Nasce la Banca di Roma, dalla fusione delle tre principali banche della Capitale: il Banco di Santo Spirito, la Cassa di Risparmio di Roma (che aveva incorporato il Monte di Pietà di Roma) e il Banco di Roma.

21/11/1997

Assemblea straordinaria della Cassa di Risparmio di Roma Holding che delibera la sua messa in liquidazione.
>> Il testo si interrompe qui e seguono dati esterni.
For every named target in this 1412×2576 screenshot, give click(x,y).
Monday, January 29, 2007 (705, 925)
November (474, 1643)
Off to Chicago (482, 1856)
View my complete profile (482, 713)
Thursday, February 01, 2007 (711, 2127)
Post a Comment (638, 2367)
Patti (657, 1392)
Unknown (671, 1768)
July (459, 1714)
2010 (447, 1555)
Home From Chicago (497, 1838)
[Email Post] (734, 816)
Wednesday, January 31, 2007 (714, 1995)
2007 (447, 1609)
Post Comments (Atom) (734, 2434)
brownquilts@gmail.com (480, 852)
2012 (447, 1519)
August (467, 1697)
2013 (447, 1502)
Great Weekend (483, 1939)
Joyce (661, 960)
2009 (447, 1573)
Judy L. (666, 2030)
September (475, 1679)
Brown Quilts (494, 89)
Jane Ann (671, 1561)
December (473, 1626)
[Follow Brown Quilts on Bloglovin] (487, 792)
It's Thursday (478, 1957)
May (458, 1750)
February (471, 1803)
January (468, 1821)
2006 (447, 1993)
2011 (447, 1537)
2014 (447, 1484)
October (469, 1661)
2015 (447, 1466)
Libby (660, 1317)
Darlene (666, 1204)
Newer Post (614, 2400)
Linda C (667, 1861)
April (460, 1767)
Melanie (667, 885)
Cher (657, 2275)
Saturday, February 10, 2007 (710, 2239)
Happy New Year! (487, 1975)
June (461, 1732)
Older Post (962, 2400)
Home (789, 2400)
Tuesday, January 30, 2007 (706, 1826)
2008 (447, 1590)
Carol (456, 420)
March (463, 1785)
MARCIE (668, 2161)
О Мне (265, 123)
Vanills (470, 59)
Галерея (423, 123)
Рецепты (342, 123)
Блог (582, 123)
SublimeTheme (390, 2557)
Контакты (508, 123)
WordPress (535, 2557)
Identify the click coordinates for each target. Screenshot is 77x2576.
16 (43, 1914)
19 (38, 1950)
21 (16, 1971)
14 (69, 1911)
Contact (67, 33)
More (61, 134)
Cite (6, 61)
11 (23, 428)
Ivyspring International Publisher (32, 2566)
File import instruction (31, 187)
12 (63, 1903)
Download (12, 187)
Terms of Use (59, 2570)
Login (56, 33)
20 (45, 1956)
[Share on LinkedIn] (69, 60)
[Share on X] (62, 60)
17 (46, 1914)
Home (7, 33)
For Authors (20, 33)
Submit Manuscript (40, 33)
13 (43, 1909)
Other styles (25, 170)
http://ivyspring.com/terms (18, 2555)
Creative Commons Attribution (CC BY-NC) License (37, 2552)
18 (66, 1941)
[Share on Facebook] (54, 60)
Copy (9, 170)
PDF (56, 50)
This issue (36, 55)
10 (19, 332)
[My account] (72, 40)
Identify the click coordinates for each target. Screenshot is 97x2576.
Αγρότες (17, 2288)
La decisione viene adottata dopo la cessione pro quota delle azioni Banca di Roma dalla Holding ai due azionisti, Ente Cassa di Risparmio di Roma ed Iri.

1/7/2002

Fusione della Banca di Roma con il Banco di Sicilia e Bipop Carire, che porta alla nascita del gruppo Capitalia.

2003

Terminano i lavori di recupero dell'intero piano nobile del seicentesco palazzo Sciarra Colonna, per diventare la sede del gruppo bancario Capitalia.

20/5/2007

I Consigli di Amministrazione di Unicredit e Capitalia, riuniti a Milano e Roma rispettivamente, approvano il progetto di fusione per incorporazione di Capitalia S.p.A. in UniCredito Italiano S.p.A. (sulla base di un rapporto di concambio di 1,12 nuove azioni ordinarie di UniCredit per ogni azione ordinaria di Capitalia).

1/11/2010

Banca di Roma e il Banco di Sicilia, sono incorporati con UniCredit, dando così luogo al progetto di una Banca unica del gruppo.